In my project, there is a very large list. The most common operation on this list is to get the biggest n elements. The n is fixed or rarely changed throughout the whole lifetime. Which algorithm should I use in order to do this efficiently?

It means that what should I do when inserting, updating, or deleting an element in the list, and what should I do when getting top n elements from the list.

There is a solution (maybe not that good):

  1. After inserting, updating, or deleting an element, sort the list with quicksort or another sort algorithm. Because the list is too large, this step maybe too slow.
  2. When getting top n elements, get the first n elements from the list.

Is there any better solution?

Upvotes: 2

Views: 2015

Answers (4)

PilouPili
PilouPili

Reputation: 2699

in C++ STL. Your best bet is to used an std::set.
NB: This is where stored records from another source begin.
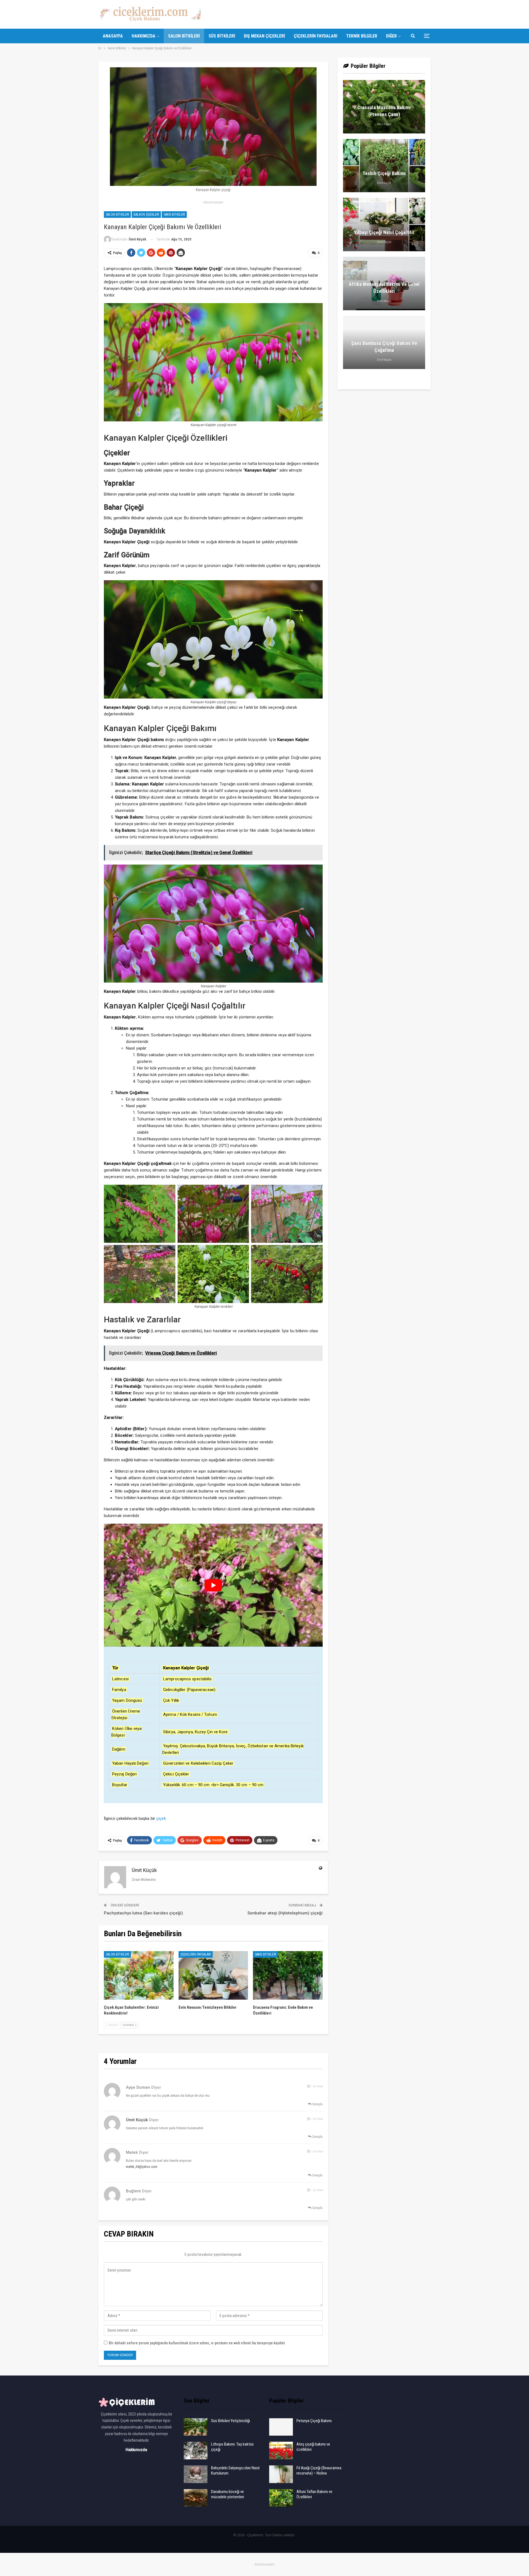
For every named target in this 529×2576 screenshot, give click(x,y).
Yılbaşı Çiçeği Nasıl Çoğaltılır (384, 232)
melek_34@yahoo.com (141, 2167)
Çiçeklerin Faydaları (315, 36)
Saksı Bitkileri (174, 214)
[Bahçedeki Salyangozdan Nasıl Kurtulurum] (195, 2474)
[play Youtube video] (213, 1585)
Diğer (391, 36)
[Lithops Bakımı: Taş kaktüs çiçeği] (195, 2450)
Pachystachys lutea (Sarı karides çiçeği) (143, 1913)
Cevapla (317, 2104)
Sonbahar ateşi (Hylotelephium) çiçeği (285, 1913)
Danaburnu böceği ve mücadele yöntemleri (227, 2494)
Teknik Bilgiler (361, 36)
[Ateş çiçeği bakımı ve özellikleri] (281, 2450)
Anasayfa (113, 36)
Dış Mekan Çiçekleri (264, 36)
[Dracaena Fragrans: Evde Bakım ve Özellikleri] (288, 1975)
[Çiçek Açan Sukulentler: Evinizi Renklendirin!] (139, 1975)
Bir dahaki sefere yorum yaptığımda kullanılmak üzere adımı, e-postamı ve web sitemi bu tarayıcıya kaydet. (197, 2343)
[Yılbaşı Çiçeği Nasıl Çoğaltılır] (384, 224)
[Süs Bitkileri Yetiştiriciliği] (195, 2427)
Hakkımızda (143, 36)
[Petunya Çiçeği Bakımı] (281, 2427)
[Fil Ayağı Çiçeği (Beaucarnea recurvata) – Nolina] (281, 2474)
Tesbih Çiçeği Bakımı (384, 173)
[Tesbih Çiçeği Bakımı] (384, 165)
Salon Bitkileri (184, 36)
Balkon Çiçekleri (146, 214)
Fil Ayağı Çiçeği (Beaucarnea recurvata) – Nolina (318, 2470)
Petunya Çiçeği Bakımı (314, 2420)
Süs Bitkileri (222, 36)
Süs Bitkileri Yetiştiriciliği (230, 2420)
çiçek (161, 1818)
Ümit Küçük (137, 2119)
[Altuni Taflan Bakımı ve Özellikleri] (281, 2498)
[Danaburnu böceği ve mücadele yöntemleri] (195, 2498)
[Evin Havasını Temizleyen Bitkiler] (213, 1975)
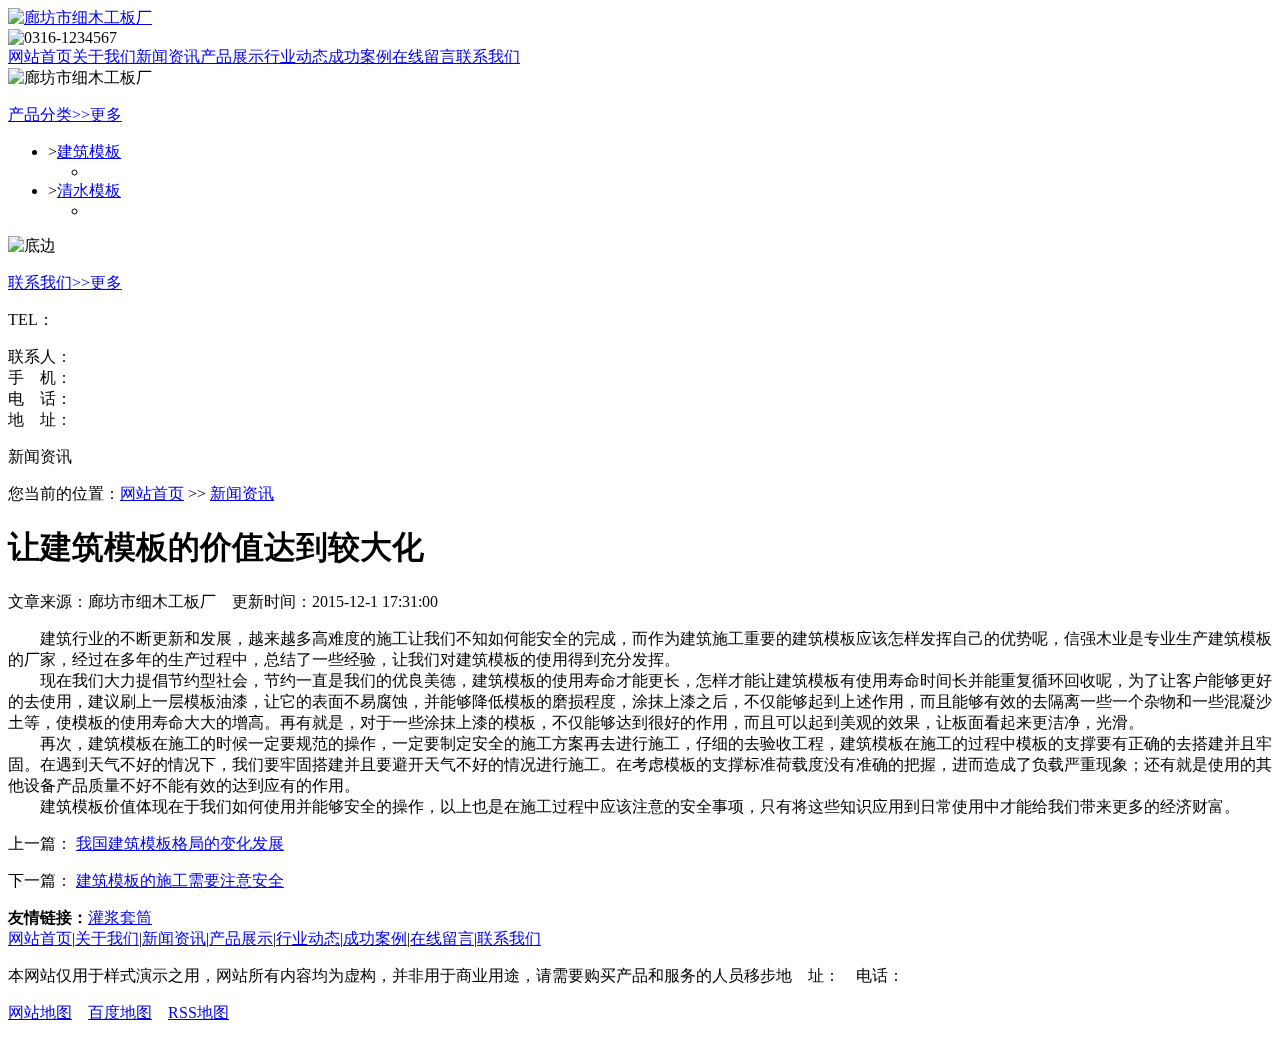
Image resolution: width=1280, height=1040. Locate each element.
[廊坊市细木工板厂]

Every time you add an element it will be ordered. Then you can extract the n last element of std::set

Upvotes: 0

Jim Mischel
Jim Mischel

Reputation: 134005

So you have a list of n items, and you want to pick the k largest. One way to do this is with a min-heap of size k. The resulting algorithm is O(n log k).

Start by creating an empty min-heap of the first k items. Then, for each following item in the list, if it's larger than the smallest item on the heap, remove the smallest item on the heap and replace it with the new item. When you're done, the largest k items will be on the heap. Pseudo code looks like this:

// assume an array a[], with length n.
// k is the number of largest items you want.
heap = new min-heap

// add first k items to the heap
for (i = 0; i < k; ++i)
    heap.add(a[i])
for (i = k; i < n; ++i)
    if (a[i] > heap.peek())
        heap.removeMin()
        heap.add(a[i])
// at this point, the largest k items are on the min-heap

This technique works well when k is a small percentage of n. In that case, it requires little memory. The algorithm has a worst case running time of O(n log k), but it's highly dependent on the order of items in the list. The worst case is when the array is sorted in ascending order. The best case is when the array is sorted in descending order. In the average case, much fewer than 50% of items get added and removed from the heap.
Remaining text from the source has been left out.